Please restate word for word the lines of the entries below from the one with "Task: Open 故障查看 screen in project tree" to the one with "Task: Click the Event count column header", inclusive, and leave out every picture.

-*-

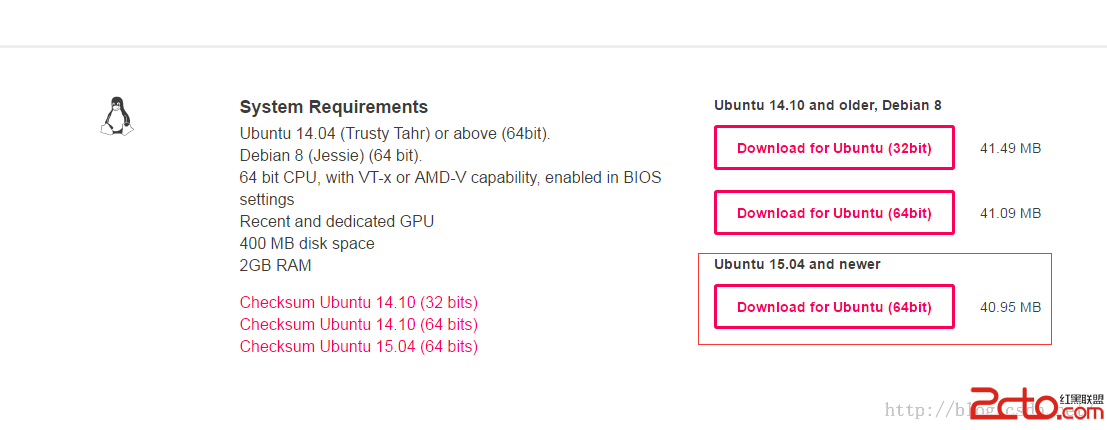This screenshot has height=430, width=1107.
Task: Click the Linux Tux penguin icon
Action: tap(116, 117)
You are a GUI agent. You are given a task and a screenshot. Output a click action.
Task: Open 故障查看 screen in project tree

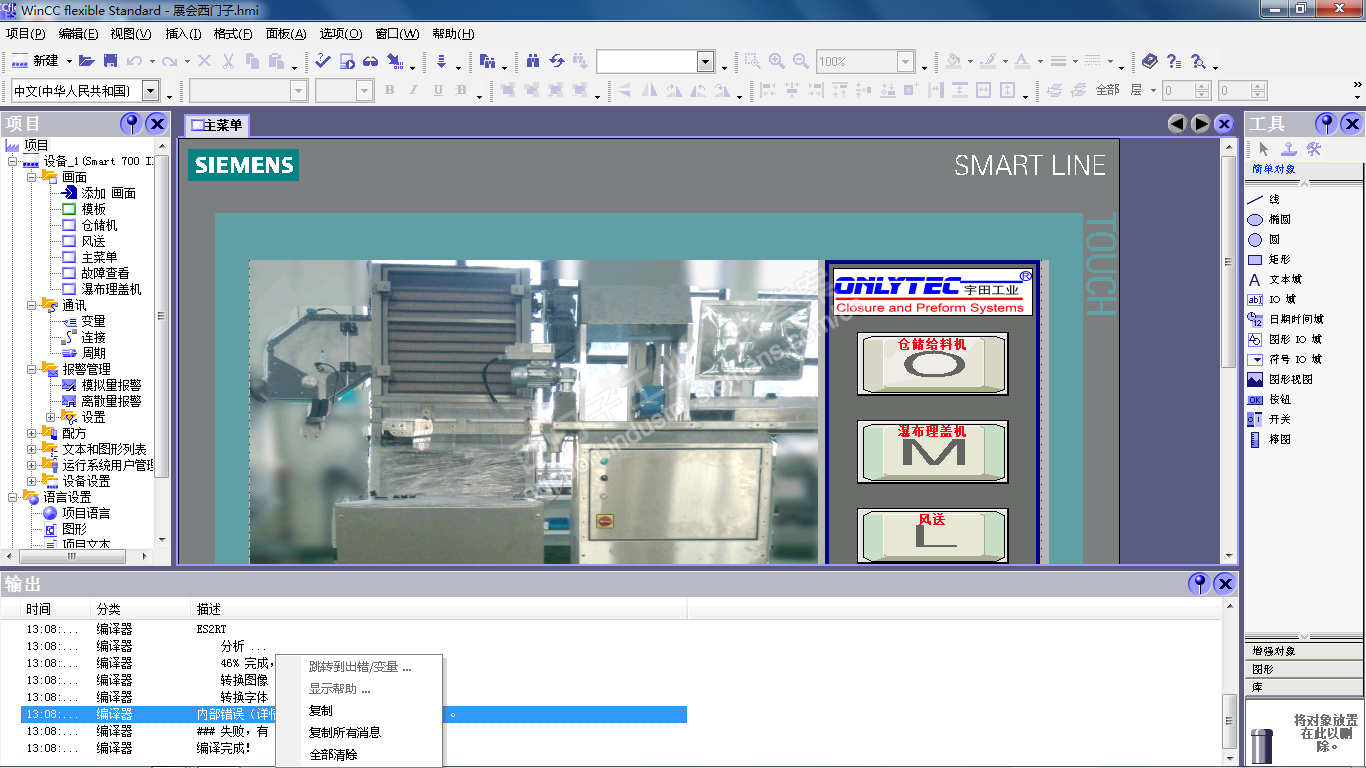tap(105, 273)
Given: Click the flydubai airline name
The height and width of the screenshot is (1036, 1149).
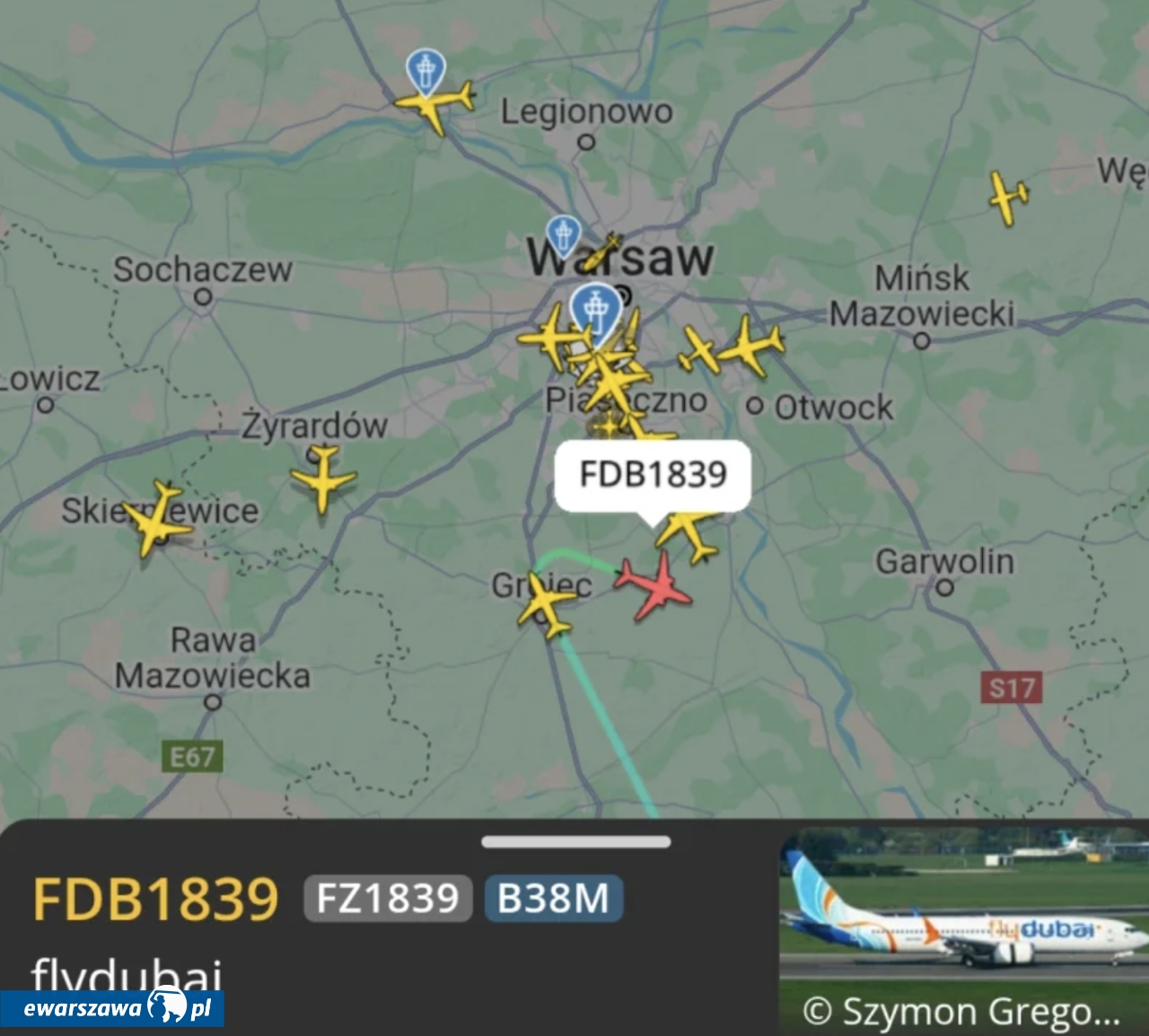Looking at the screenshot, I should (x=127, y=975).
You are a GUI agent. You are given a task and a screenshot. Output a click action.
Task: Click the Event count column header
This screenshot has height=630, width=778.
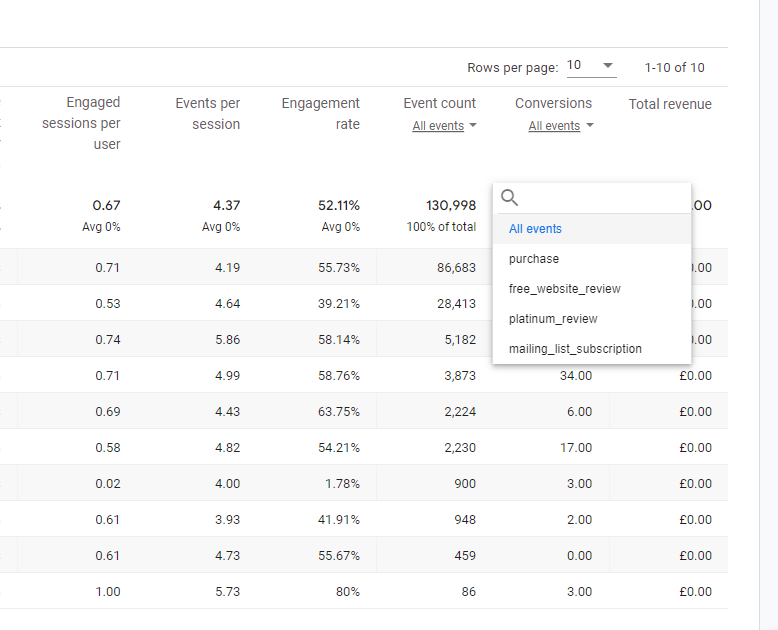[439, 103]
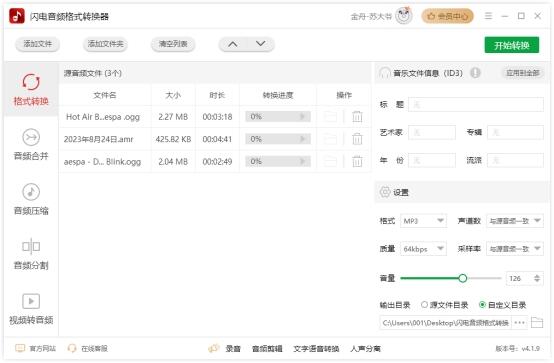This screenshot has width=554, height=363.
Task: Click the 标题 title input field
Action: point(476,105)
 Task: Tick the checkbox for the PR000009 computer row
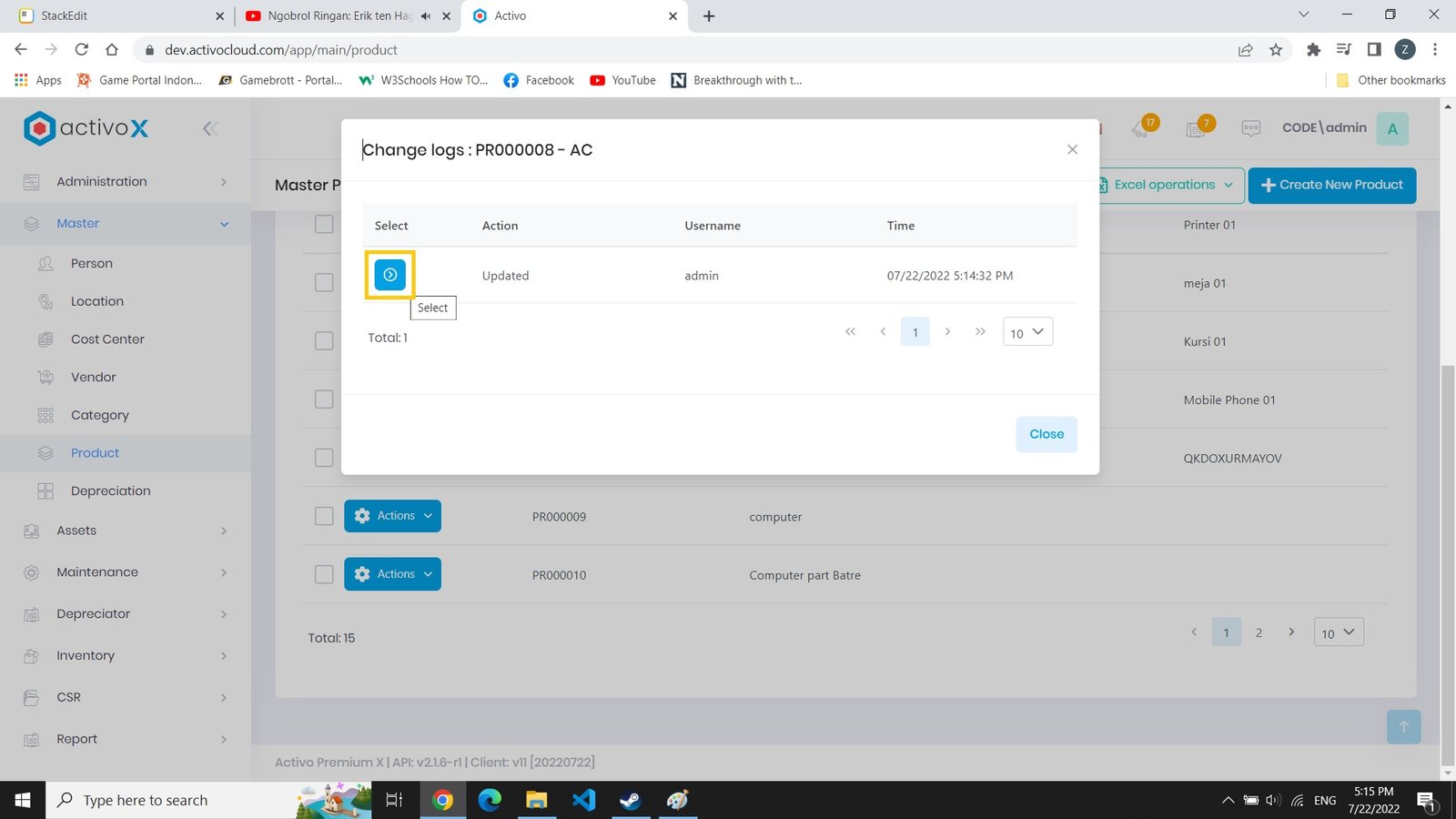[324, 516]
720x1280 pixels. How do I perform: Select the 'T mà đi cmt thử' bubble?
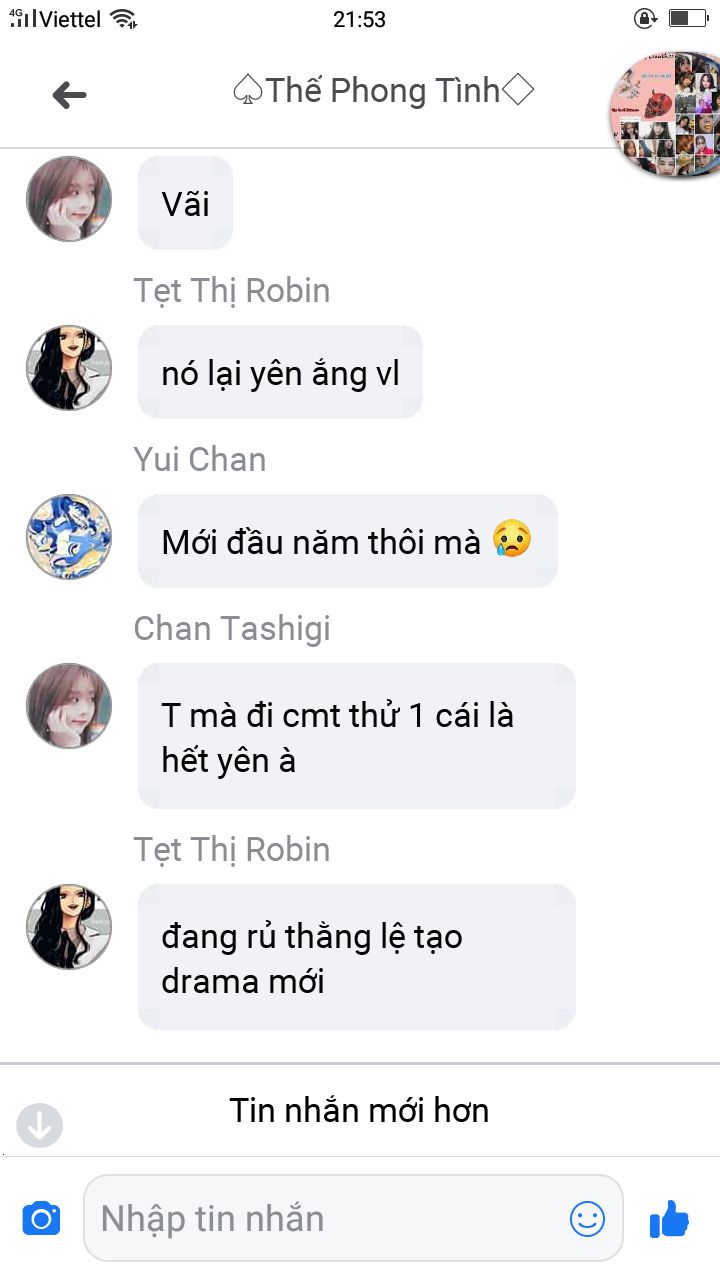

-*-

* RESPONSE:
Task: Open 故障查看 screen in project tree

tap(105, 273)
Given: Click the flydubai airline name
The height and width of the screenshot is (1036, 1149).
Looking at the screenshot, I should (x=127, y=975).
You are a GUI agent. You are given a task and a screenshot. Output a click action.
Task: Click the Event count column header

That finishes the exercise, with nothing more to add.